Mejor dicho, de la forma como enfrentemos esta grave crisis de todo orden, van a depender las nuevas relaciones y actitudes que surgirán, una vez superemos el peligro de muerte viral. De ahí que, nuestro primer y principal problema no es la salubridad, no es social, no es económico y, ni siquiera es político; nuestro primer y principal problema es de fondo, porque es ético, y consiste en que, como especie humana, debemos reflexionar y actuar urgentemente para corregir el rumbo y construir una sociedad cimentada en valores como la solidaridad, por encima del individualismo; una sociedad respetuosa y amable con el medio ambiente, que venza el egoísmo depredador que nos contagió el consumismo; una sociedad justa con las demás especies vivas, y digna para todos y cada uno de nosotros.

Registros extraídos de una colección:
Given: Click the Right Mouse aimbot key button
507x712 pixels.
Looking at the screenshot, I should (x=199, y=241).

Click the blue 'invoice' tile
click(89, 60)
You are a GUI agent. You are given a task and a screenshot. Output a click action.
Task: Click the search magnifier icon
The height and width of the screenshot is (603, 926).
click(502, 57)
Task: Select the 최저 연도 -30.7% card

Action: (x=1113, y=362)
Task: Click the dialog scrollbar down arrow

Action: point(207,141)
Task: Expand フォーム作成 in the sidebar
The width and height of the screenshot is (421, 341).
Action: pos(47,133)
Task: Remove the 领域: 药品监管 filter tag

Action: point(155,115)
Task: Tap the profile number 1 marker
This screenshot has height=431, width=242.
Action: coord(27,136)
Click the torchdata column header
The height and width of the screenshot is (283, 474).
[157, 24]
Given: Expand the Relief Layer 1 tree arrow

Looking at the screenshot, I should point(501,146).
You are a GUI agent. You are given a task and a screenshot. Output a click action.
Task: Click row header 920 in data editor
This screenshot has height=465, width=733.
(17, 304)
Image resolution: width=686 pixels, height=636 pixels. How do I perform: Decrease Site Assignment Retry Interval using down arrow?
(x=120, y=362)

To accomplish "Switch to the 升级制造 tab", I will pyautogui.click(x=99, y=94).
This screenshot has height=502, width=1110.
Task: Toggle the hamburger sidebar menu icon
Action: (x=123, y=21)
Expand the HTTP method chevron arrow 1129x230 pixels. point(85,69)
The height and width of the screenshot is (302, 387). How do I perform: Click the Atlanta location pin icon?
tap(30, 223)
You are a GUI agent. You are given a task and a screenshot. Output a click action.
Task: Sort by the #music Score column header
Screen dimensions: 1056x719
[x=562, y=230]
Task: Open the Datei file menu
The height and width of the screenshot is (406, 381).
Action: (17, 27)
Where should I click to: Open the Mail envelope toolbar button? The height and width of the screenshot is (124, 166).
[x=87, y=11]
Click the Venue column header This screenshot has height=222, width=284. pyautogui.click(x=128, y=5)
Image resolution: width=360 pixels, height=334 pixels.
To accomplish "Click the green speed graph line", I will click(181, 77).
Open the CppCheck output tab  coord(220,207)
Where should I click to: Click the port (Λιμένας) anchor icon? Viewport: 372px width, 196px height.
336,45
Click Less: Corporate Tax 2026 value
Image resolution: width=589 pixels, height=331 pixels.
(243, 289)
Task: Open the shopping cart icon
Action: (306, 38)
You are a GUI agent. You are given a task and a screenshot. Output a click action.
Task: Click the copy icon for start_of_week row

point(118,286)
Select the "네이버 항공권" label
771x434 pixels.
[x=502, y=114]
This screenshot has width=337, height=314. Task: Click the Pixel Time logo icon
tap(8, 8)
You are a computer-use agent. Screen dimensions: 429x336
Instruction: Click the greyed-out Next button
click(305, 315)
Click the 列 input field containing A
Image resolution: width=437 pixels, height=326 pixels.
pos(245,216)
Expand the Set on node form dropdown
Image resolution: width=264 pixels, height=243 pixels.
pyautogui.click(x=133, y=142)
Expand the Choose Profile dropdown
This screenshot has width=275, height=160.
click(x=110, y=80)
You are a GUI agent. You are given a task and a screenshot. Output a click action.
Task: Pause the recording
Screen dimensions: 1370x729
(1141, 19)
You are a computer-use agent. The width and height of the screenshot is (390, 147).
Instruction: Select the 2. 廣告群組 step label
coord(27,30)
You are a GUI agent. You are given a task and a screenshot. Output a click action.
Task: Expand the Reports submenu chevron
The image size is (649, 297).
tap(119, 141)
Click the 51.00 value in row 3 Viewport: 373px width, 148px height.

## TUS INSTRUCCIONES
Reproduce sin ningún cambio el pasaje del texto proporcionado que empieza en "Mejor dicho, de" y termina en "uno de nosotros.".

## RESPUESTA ESCRITA
Mejor dicho, de la forma como enfrentemos esta grave crisis de todo orden, van a depender las nuevas relaciones y actitudes que surgirán, una vez superemos el peligro de muerte viral. De ahí que, nuestro primer y principal problema no es la salubridad, no es social, no es económico y, ni siquiera es político; nuestro primer y principal problema es de fondo, porque es ético, y consiste en que, como especie humana, debemos reflexionar y actuar urgentemente para corregir el rumbo y construir una sociedad cimentada en valores como la solidaridad, por encima del individualismo; una sociedad respetuosa y amable con el medio ambiente, que venza el egoísmo depredador que nos contagió el consumismo; una sociedad justa con las demás especies vivas, y digna para todos y cada uno de nosotros.